Background: There are nine species of native tree oaks in California – In SoCA most of our live oaks (called ‘live oaks’ because they are green year-round, not deciduous) are Coast Live Oak (Quercus agrifolia) or Valley Oak (Quercus lobata). Scrub Oaks and the rarer Englemann Oaks are common ones in our area.

But back to dying oaks. A neighbor’s 40 foot oak tree die recently. Although they had removed iceplant around the trunk, an arborist surmised it was oak root fungus due to overwatering. The watering of their lawn, situated on a slope above the tree, drained towards it, plus a neighbor’s irrigation water ran down the curb next to it. A double whammy. There’s also a possibility that the Round-up, used to kill the ice plant underneath it, may have added to its woes.

This oak likely died from overwatering – a combo of several factors.

“Never introduce water to an old oak tree.” Bert Wilson, Las Pilitas Nursery

I sit on our city’s tree committee, so I hear about many oaks that are in trouble. Undoubtedly, discussion includes whether they’re watered too much, too little and what’s planted underneath. But in the meantime, I wanted to share some guidelines suggested by oak experts.

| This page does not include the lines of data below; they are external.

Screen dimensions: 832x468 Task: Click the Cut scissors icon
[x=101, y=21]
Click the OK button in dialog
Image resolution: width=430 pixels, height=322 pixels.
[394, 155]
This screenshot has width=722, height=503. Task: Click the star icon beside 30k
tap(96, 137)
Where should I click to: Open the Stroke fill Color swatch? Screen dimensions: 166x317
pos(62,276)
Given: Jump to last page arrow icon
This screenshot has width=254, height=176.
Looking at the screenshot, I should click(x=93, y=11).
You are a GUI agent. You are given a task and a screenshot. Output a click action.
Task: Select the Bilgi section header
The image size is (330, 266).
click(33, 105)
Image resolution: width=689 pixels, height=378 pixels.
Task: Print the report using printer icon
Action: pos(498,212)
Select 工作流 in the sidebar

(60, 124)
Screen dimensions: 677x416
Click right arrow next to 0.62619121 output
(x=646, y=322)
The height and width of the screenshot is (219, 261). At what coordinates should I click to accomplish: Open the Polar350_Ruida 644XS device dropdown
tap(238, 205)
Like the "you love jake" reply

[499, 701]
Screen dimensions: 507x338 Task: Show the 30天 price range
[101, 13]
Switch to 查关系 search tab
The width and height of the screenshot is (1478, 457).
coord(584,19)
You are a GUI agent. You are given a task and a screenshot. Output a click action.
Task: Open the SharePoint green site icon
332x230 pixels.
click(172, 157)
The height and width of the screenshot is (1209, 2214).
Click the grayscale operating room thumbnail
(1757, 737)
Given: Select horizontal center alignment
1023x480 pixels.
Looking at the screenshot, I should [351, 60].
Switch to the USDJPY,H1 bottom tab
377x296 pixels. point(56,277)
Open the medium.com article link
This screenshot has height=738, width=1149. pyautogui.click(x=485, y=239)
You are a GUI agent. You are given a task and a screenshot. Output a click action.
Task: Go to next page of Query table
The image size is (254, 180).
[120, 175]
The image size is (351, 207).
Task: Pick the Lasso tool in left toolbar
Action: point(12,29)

1. Don’t use rocks directly around the base of oak trees. Rocks will retain moisture around the trees crown and collar and could potentially kill the tree through drowning or through fungus. Only use mulch around the oak tree base.

2. Mature oaks in the summer need no water in summer and little the rest of the year. An oak tree’s growth begins in late winter after the seasonal rains. Watering in the summer may cause root fungus. (Gradually reduce the irrigation that is watering oaks; any grass might die but should not be under oaks anyway. Only water oak trees in the winter if it has been an unusually dry year.)

October 2013 addition: With our lengthy drought, please see this updated article “Taking care of our oaks during drought – There are different opinions on mature oaks that have been receiving irrigation. The late Bert Wilson from Las Pilitas Nursery says “if a mature oak has been watered for most of its life, keep watering; if watering was a recent introduction, remove it over a period of a year or so. NEVER introduce water to an old tree.”

3. Avoid planting under the oak’s canopy. If you need to plant something, use plants that require similar soil types and water requirements; for example, native plants such as Currants (ribes speciesor coral bells. Las Pilitas has a good website page on this.

Las Pilitas’ Wilson recommends people remove non-native plants, including weeds, from under the native oaks. “This makes a dramatic difference.They should not disturb the soil when they remove them, i.e., cut them off at ground level instead of digging them out.”

Oak at Rancho Santa Ana Botanic Garden (Claremont CA)4. Mature oaks need no pruning – and need their foliage to support their great bulk.  If some is necessary, avoid pruning more than 10% of the green from your oak. (Long-standing industry standards put the ideal annual foliage removal for large mature trees at 5%).

5.  Pruning is best in July or August into fall— during the trees dormant season. A local arborist prefers late summer or early fall because foliage removal during extreme heat heaps one stress on top of another.

6. Oak trees can get sunburn too. Never remove all of the green foliage from the branches since the trunk and main branches will get sunburned.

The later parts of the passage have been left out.